Very happy with swim. Sighting was excellent, breathing wa good but should have been better.
What would you do differently?:

Start faster with more confidence.
Transition 1
  • 03m 9s

Terrible transition ass I took too long to catch breath. MUST work on that.
What would you do differently?:

  • 47m 1s
  • 15 miles
  • 19.14 mile/hr

Bike as I expected. In hindight I may have been able to push a bit harder but not much.
What would you do differently?:

Transition 2
  • 02m 40s

Again my Transitions just stink. Have to work on that.
What would you do differently?:

  • 25m 50s
  • 3 miles
  • 08m 37s  min/mile

Felt desperate first half mile then settled in and found my rythm. Good run.
What would you do differently?:

Not sure yet.
Post race
Warm down:

Cheering on my buddies and the other athletes.

What limited your ability to perform faster:


Event comments:

The Race:
I'll give the report of the race itself from my own perspective and let the others tell of their impressions. I was impressed by the sheer volume of everything, Westpoint and Hudson Valley are much smaller venues. This was BIG. There were about a thousand racers for the SPrint course. The set up with vendors sponsors, the Transition area et al was sprawling, boisterous and filled with sound and color and an uplifting energy that has to be experienced to understand.

When Frank and I went back on Sunday to cheer on Bruce, Frank P and Jeanette in the Half I made Frank stop with me for a minute and just look out over the transition area when it was devoid of people. Take a moment and try to picture in your mind 3000 bikes. THREE THOUSAND BIKES lined up in formation. Forget it, you can't. It was staggering...

After setting up my gear in the transition area I had time to talk with other athletes, one of my favorite bonuses gained from racing. You meet people from all over with amazing stories to tell. Guy to my left hadn't done a Tri in years and was now back to do Timberman with his wife who was in the First Timers Wave and to my right an Ironman from England here on business. Great stuff.

The pre-race talk went off, then the anthems and finally the walk/swim over to the start. Another favorite of mine. Sheryl, Frank, scott and I swam most of the way to the start to warm up and again kept meeting up and talking with others about racing and Tri and what its done for some of us...

> **Recorded information**:
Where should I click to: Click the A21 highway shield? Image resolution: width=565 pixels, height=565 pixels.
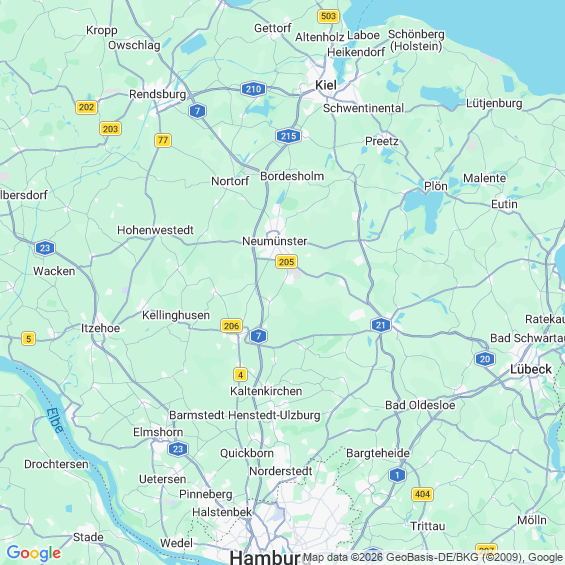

> **Requirement 1**:
From the bulleted figures in the triathlon race report, list each segment time, leaving out the distances and the per-mile pace.
> **Requirement 2**:
Carry on the triathlon race report from its last sentence.
The listing is not needed for this work.

> **Reply 1**:
03m 9s
47m 1s
02m 40s
25m 50s

> **Reply 2**:
First wave went off, these were the younguns. The fast and the furious and they tore through that course is stupidly fast time. Frank and Scott went off in the next wave and we watched Frank make the first turn marker in his usual smooth style. One more wave and then my turn. Sheryl was last...

Through the chute, into the water and the game face went on. This was my third Tri and I was banking on my great swim at the Hudson Valley Tri not beaing a fluke. I just kept saying to myself, "Forget the distance, marker to marker. That's all, just marker to marker."

The horn went off and instantly the water was roiling with the energy of 120 swimmers. I set to it and started to work into a rythm. I started wide in order to angle in close to the first turn marker without getting caught in the congestion from the inside swimmers looking for an advantage. I was breathing too short and concentrated on adjusting. 1...2...3...4...breathe, 1...2...3...4...sight so on and so on...

I felt good. Three times I need to adjust my direction, not because I went off course but becouse of others veering off in the wrong direction blocking or bumping me. I was able to also draft for a bit off of two others which was a blast! Suddenly to my astonishment, I was upon the final marker. The turn for shore. I was in disbelief and energized. I sprinted to shore passing several others making land and the run to T1. Swim split- 9m55s SMOKIN' for me!

Utilized the wetsuit strippers who pulled my suit off in about 3 seconds and ran to my spot.

Now being a writer I am proud of my prolific use of words and phrases but the only word I can use to adequately describe my transition times is "suck". My transition times suck and I need to work on that in a big way.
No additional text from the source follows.